Le temps qu’on perd pour le diagnostic, c’est du temps perdu pour le pronostic et la qualité de vie des patients, pour ces cancers qui, des fois, laissent des séquelles qui sont invalidantes.
Je m’appelle Sylvie Boisramé. Je suis professeure des universités, praticienne hospitalière en chirurgie orale et cheffe de pôle Organes des Sens au CHU de Brest. Je viens d’être élue directrice de l’UFR d’odontologie de Brest à l’université de Bretagne occidentale. Et puis parallèlement, je suis réserviste du service de santé des armées depuis seize ans.
Les cancers ORL, qu’on appelle aussi cancers de la tête et du cou, vont regrouper différents types de cancer qui vont affecter cette région, allant du nez à la gorge en passant par la cavité orale et les oreilles. Ils vont toucher les régions qui sont liées à plusieurs sens, que ce soit l’odorat, l’audition, la gustation, mais également à plusieurs fonctions, la respiration, la mastication, la déglutition et la phonation.
Les facteurs de risque, ils sont nombreux. On connaît essentiellement le tabac, l’alcool, les virus comme le papillomavirus, mais également la présence de pathologies de la muqueuse buccale, la présence également d’une mauvaise hygiène bucco-dentaire, une alimentation déséquilibrée et également des facteurs environnementaux.
Les diagnostics sont longs ou retardés, parce qu’on est face à plusieurs difficultés en France. Tout d’abord, il y a la démographie médicale qui fait que les délais d’attente ont augmenté. Sans parler de répartition territoriale, en 2023 en France, on a un médecin généraliste pour 820 habitants, un chirurgien dentiste pour 1500 habitants et un médecin ORL pour 35 000 habitants. Ce qui rend très compliqué d’avoir des rendez-vous en urgence et la rapidité dans la fluidité des parcours.
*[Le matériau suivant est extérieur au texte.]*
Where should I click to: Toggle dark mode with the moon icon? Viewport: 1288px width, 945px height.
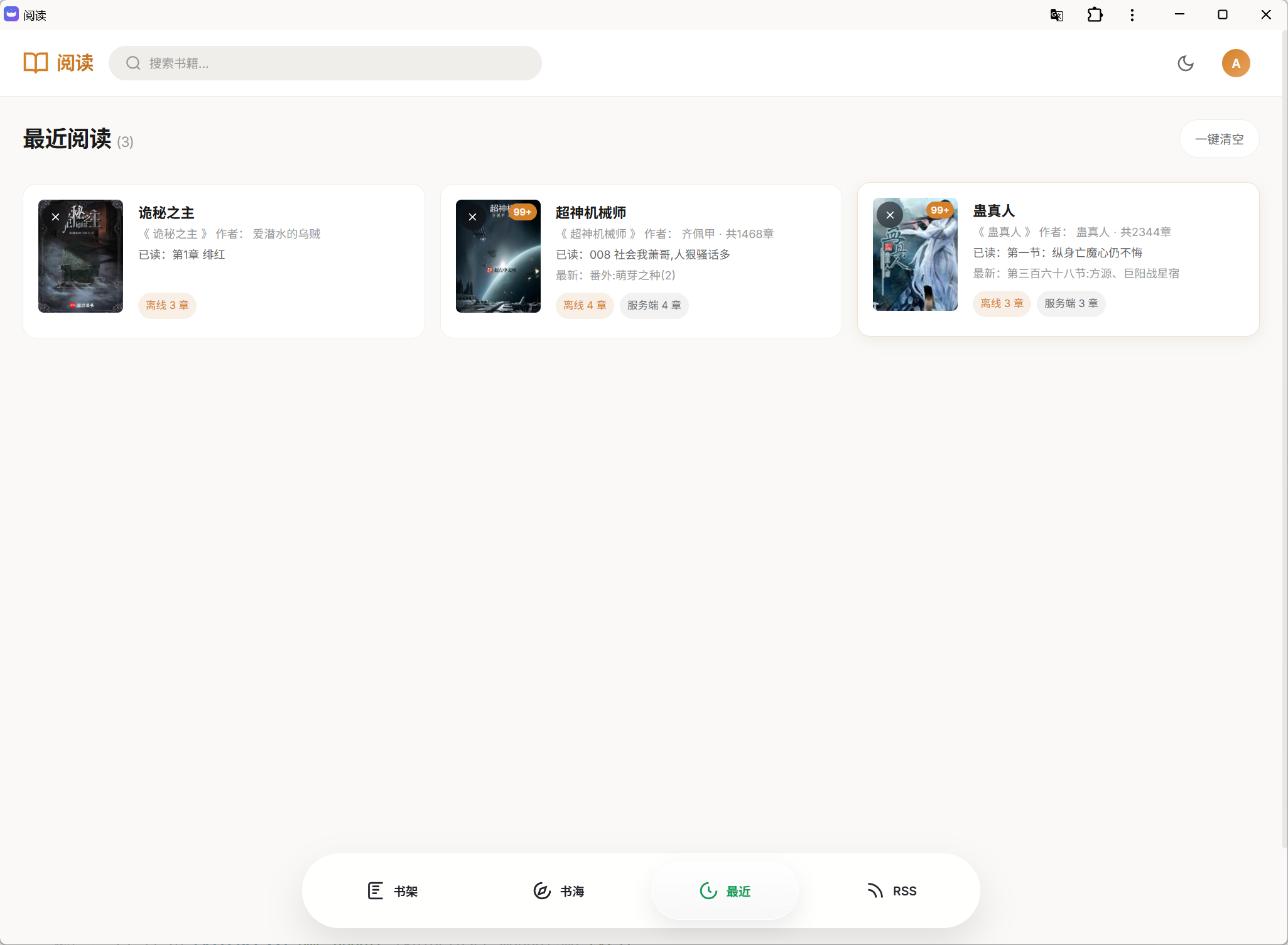pyautogui.click(x=1185, y=63)
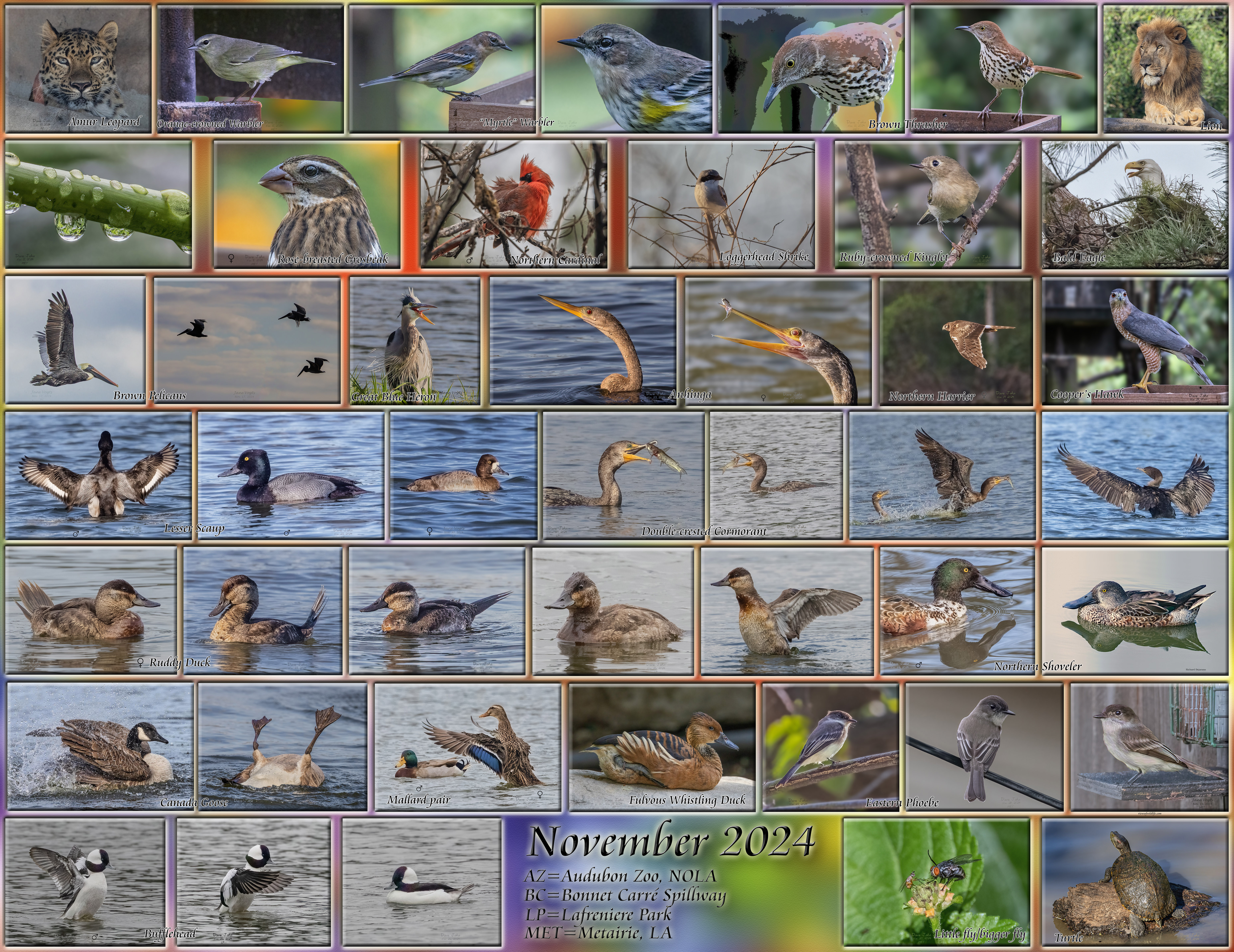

Ensuite, notre principale difficulté dans le diagnostic, justement de ces cancers tête et cou, tant du point de vue des patients que des médecins, c’est que les symptômes initiaux ne sont pas forcément douloureux au départ comme par exemple une ulcération comme un aphte qui n’est pas vraiment douloureux, ou un banal mal de gorge ou une douleur à une oreille. Les patients peuvent retarder la consultation parce que pour eux, ça n’apparaît pas si urgent que ça. Et au niveau médical, ça peut arriver également qu’on passe à côté, et c’est pour cela qu’on va sensibiliser tous les professionnels de santé.
Dans ce genre de pathologie, on va rencontrer, bien sûr, des patients âgés, éthylo-tabagiques, mais pas que. On a également des profils plus atypiques. Moi, récemment, j’ai eu en consultation une jeune femme qui avait une tuméfaction au niveau du palais dur et, en fait, elle a rencontré plusieurs professionnels de santé et le diagnostic a été tardif par la prise de rendez-vous.
Plus précoce est le diagnostic, meilleurs les résultats des thérapeutiques et la qualité de vie du patient sont.
D’où la nécessité de bien former dès le plus jeune âge nos étudiants en santé.
Aussi notre rôle de soignants, c’est de créer tous ensemble avec les patients, un réseau Sentinelles ville/hôpital pour permettre des parcours de soins facilités et rapides face à des symptômes évocateurs.
Si ça dure plus de trois semaines, on doit s’alerter.
Quand on a une douleur dans la bouche ou au moment d’avaler sa salive, une boule dans le cou qui ne disparaît pas en trois semaines, le nez bouché mais que d’un côté, la voix qui change, qui devient rauque, enrouée, une douleur dans le nez, que d’un côté, une douleur dans une oreille ou dans la gorge, mais également un aphte, un aphte qui ne part pas en trois semaines, ça doit alerter. Une dent qui bouge isolément ou une perte de poids rapide sans explication.